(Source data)
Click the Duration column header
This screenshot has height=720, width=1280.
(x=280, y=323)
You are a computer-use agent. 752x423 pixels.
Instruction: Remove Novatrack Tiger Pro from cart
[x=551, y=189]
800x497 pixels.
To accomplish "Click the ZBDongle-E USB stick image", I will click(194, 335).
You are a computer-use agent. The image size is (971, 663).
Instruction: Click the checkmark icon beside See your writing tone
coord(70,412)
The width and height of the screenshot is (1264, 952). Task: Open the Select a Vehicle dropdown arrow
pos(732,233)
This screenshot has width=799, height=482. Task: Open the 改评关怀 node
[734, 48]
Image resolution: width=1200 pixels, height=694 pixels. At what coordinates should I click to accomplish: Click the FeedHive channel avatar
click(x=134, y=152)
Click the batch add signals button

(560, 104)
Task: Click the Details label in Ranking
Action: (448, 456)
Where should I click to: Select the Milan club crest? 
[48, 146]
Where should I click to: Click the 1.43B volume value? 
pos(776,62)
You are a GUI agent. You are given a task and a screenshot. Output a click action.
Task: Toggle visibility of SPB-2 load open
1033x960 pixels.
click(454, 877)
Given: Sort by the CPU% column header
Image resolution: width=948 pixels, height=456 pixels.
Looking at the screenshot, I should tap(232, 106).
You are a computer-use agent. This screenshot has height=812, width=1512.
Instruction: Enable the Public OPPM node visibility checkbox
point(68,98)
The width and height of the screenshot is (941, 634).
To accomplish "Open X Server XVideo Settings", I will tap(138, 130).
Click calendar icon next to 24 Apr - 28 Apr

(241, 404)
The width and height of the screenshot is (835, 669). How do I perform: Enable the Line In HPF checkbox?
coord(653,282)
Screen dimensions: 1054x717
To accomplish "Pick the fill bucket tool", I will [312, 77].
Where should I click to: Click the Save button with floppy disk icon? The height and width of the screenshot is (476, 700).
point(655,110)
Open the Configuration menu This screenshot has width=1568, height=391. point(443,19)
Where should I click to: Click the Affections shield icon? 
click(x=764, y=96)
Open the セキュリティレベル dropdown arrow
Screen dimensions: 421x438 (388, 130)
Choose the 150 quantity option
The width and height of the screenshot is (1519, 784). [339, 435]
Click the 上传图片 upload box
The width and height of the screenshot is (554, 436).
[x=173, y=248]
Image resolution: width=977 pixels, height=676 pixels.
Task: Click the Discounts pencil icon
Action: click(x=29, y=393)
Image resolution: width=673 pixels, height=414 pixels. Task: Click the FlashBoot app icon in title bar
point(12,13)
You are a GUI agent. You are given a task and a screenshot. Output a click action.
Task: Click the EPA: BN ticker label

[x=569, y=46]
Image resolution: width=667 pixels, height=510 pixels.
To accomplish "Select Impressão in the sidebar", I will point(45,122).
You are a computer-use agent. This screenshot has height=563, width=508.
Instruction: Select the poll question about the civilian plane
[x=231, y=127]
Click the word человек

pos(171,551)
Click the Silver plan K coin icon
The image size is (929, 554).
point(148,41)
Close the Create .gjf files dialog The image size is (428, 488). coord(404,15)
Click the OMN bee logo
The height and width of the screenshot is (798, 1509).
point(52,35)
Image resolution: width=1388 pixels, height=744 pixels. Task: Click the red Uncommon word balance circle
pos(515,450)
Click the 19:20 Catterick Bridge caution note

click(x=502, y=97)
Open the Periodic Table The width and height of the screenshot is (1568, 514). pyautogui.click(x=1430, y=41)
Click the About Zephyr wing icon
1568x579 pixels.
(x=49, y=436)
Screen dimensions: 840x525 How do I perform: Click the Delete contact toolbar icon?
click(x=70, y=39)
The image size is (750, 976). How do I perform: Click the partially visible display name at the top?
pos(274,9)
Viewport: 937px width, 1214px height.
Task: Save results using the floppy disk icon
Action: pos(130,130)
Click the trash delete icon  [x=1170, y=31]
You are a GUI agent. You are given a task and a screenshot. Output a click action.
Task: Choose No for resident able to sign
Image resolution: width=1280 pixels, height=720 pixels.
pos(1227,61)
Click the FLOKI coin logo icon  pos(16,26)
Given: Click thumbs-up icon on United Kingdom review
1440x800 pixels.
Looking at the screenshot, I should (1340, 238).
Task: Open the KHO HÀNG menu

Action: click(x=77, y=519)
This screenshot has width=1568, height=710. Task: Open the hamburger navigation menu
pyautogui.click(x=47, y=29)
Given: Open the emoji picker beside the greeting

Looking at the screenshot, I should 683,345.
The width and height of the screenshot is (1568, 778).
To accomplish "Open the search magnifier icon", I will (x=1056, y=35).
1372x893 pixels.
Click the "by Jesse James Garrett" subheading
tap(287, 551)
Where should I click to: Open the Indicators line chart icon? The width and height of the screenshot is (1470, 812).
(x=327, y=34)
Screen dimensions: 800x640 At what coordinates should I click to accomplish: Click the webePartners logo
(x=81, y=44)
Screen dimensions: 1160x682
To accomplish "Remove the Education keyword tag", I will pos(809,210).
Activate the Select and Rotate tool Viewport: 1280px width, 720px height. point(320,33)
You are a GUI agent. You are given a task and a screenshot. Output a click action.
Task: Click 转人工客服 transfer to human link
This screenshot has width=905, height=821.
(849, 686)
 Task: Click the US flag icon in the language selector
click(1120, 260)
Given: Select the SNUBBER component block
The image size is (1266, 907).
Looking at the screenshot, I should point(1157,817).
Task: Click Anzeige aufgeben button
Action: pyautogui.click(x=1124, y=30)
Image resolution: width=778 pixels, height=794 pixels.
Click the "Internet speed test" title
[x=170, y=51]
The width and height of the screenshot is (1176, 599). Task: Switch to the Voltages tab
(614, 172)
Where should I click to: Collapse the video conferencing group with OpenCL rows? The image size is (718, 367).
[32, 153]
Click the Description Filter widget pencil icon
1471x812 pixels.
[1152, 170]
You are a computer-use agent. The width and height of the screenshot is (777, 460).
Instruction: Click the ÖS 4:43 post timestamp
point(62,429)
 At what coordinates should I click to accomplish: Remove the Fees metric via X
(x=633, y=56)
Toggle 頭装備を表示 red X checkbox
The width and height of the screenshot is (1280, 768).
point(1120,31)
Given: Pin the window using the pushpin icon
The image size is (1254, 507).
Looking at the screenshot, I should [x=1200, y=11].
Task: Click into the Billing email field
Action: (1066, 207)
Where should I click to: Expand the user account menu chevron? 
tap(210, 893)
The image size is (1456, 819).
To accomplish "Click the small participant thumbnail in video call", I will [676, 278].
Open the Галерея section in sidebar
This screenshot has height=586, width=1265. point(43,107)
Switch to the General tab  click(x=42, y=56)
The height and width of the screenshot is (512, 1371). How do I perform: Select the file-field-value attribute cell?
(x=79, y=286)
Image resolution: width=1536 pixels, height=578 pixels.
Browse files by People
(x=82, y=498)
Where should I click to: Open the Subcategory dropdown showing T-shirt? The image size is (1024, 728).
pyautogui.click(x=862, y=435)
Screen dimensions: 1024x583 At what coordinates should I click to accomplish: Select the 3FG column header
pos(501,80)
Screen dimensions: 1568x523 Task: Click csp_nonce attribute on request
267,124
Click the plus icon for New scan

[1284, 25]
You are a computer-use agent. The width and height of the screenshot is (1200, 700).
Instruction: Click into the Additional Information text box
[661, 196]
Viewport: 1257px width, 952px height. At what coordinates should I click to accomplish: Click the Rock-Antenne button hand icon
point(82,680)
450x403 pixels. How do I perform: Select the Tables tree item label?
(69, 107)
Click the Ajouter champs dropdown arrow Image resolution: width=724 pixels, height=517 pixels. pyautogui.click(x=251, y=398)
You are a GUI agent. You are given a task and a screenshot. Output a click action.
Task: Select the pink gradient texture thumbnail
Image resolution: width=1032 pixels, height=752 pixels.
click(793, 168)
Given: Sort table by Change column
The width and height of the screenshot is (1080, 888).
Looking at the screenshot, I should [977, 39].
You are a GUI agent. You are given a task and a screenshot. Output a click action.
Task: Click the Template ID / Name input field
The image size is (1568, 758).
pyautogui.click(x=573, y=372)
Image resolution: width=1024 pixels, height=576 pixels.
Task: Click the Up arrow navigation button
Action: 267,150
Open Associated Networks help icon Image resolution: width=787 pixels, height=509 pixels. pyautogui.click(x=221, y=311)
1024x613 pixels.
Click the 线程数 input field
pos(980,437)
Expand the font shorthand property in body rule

▸ **What you are asked to do**: Copy out each line from the preceding entries that mentions the word "thumbnail".

▸ **Your response**:
To accomplish "Click the small participant thumbnail in video call", I will [676, 278].
Task: Select the pink gradient texture thumbnail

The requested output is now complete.